TASK DIRECTIONS
For the entries below, repeat exactly each line starting with the one that contains "Viewport: 486px width, 520px height." and going on through the one that contains "Click the 单位：元/吨", and no others.
[Opening AVAILABLE DATA section]
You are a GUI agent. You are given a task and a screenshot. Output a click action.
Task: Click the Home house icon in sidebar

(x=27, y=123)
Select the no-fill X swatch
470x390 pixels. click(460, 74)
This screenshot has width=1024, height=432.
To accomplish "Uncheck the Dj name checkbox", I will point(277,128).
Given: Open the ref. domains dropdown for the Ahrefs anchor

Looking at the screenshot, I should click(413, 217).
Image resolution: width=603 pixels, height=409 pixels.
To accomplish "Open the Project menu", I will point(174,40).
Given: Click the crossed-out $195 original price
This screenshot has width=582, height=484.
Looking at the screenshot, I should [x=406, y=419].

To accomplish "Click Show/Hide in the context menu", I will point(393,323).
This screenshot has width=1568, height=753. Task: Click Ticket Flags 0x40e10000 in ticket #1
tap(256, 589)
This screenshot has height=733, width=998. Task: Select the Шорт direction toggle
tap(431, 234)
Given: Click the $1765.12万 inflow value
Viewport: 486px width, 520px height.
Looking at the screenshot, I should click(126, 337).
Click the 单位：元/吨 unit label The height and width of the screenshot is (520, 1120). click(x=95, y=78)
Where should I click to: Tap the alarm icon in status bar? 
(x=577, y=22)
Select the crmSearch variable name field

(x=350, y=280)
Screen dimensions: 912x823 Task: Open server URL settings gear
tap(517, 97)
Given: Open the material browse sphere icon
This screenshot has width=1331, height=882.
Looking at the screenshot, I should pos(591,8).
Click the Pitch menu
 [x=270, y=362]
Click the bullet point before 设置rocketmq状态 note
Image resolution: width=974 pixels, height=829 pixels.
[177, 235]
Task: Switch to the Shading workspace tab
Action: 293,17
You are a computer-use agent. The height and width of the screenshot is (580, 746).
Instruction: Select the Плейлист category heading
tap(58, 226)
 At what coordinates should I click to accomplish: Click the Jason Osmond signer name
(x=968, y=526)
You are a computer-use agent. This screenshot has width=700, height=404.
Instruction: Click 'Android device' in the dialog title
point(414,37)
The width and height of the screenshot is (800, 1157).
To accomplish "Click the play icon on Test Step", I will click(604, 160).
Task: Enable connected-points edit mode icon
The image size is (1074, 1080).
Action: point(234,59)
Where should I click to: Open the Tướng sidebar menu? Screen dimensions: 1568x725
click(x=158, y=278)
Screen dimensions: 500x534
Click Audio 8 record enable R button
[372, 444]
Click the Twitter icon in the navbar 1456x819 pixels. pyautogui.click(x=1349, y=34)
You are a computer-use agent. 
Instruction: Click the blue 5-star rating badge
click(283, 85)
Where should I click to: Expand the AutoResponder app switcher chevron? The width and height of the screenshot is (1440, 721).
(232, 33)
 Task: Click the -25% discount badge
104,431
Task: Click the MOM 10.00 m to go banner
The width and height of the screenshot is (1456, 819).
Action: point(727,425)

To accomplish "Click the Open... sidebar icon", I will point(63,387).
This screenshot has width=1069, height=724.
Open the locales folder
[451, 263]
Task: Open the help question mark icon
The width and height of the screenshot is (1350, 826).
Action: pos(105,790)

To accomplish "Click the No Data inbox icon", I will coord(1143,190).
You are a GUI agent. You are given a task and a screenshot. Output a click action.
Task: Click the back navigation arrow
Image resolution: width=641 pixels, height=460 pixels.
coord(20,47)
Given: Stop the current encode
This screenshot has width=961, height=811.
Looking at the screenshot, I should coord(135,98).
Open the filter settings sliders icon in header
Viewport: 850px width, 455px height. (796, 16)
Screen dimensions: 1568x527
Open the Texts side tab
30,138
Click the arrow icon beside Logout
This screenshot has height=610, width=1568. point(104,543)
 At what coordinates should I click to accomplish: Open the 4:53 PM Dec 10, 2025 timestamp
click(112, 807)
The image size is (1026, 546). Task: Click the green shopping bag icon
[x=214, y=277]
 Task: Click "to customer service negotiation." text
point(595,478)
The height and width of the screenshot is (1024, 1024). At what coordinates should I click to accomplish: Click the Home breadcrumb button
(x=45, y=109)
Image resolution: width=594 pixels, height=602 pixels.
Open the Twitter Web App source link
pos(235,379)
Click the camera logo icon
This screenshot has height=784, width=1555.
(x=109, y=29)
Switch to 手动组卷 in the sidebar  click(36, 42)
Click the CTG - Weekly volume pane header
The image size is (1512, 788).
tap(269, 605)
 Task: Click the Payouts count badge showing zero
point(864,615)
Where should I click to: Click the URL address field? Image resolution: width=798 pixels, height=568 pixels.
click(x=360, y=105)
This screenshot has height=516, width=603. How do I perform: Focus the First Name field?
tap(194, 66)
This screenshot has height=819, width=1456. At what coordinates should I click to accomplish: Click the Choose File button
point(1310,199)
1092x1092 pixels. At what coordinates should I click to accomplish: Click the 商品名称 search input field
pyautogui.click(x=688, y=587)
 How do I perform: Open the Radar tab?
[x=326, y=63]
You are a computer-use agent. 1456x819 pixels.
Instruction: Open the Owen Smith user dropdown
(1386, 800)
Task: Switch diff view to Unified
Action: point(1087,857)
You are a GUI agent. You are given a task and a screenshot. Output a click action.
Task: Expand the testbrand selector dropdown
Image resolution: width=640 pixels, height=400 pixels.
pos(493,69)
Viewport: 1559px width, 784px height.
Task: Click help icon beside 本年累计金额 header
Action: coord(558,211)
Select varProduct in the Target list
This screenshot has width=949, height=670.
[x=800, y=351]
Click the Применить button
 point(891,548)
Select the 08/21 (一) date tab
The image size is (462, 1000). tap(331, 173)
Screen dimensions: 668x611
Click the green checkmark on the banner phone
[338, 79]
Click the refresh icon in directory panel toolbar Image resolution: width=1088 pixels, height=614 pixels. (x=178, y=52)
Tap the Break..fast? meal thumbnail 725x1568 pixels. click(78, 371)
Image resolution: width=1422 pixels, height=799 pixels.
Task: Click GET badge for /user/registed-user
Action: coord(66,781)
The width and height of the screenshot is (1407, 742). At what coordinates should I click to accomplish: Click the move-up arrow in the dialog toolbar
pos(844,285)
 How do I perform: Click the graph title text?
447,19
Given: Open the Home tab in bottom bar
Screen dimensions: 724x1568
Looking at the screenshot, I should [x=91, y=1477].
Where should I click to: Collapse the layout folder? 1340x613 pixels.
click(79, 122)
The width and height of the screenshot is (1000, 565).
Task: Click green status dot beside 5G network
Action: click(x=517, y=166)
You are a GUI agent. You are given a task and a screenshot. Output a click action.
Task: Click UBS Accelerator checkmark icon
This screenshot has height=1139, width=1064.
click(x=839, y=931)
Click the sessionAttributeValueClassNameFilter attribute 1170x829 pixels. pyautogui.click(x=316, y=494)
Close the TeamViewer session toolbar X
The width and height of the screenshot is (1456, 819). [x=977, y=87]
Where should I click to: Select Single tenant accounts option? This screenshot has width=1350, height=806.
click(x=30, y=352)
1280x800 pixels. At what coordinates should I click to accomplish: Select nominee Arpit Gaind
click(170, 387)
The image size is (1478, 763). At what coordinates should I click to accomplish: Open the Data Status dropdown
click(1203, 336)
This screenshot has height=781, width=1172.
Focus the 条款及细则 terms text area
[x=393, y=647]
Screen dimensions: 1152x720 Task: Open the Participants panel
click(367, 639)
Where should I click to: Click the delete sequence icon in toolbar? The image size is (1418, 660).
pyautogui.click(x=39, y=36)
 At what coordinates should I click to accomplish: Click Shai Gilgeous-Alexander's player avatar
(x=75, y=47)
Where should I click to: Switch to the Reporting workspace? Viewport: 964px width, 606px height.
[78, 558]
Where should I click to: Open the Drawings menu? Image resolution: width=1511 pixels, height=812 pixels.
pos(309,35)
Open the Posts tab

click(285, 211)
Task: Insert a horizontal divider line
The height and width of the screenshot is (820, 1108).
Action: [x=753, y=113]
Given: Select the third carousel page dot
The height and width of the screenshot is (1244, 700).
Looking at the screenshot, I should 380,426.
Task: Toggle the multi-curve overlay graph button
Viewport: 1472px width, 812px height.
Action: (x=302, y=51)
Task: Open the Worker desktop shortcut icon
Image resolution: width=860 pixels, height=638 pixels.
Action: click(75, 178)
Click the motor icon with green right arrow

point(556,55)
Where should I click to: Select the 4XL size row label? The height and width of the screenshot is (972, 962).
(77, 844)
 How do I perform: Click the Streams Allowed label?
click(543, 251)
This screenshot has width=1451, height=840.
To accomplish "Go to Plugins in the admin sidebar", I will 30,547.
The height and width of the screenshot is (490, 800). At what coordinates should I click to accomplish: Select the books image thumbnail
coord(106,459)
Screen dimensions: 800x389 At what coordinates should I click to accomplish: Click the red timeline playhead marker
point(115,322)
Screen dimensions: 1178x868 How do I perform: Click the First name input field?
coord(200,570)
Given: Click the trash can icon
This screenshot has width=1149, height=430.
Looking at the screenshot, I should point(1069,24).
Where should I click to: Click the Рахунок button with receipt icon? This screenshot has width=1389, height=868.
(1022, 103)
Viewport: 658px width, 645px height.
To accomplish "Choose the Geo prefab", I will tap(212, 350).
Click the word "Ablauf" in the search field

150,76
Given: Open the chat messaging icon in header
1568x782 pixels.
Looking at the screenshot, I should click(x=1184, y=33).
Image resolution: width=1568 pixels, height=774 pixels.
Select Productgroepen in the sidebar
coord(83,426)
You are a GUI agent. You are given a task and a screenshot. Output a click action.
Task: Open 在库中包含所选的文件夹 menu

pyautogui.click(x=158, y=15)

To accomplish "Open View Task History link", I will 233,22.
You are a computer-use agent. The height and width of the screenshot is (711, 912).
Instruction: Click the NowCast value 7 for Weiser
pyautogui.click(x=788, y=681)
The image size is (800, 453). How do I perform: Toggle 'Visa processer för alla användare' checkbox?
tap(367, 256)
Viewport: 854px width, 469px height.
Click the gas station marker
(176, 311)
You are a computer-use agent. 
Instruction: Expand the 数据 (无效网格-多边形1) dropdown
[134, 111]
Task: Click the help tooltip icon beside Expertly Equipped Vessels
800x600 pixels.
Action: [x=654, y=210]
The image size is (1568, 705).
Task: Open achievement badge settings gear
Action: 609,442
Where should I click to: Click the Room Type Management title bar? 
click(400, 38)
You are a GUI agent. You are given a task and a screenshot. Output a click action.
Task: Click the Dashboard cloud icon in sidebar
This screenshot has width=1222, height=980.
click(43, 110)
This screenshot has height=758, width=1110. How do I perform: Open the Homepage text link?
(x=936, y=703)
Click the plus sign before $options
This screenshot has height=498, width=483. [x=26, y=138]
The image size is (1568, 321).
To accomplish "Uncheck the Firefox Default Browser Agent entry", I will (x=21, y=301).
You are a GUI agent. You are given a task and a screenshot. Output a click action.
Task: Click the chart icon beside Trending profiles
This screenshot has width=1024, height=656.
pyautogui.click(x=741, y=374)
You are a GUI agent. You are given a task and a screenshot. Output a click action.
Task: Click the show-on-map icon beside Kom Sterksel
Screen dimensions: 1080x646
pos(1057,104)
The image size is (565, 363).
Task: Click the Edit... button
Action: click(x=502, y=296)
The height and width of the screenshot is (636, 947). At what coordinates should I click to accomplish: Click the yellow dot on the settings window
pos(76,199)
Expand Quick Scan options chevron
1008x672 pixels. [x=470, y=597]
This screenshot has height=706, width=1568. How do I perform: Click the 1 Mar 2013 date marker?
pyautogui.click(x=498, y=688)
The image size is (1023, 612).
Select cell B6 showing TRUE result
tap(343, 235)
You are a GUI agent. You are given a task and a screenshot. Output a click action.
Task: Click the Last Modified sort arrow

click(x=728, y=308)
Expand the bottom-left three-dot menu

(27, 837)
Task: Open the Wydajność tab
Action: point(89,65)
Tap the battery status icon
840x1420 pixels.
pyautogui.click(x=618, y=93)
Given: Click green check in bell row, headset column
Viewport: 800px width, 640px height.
[Closing AVAILABLE DATA section]
RESPONSE AREA
Viewport: 486px width, 520px height.
Looking at the screenshot, I should click(126, 337).
Click the 单位：元/吨 unit label The height and width of the screenshot is (520, 1120). click(x=95, y=78)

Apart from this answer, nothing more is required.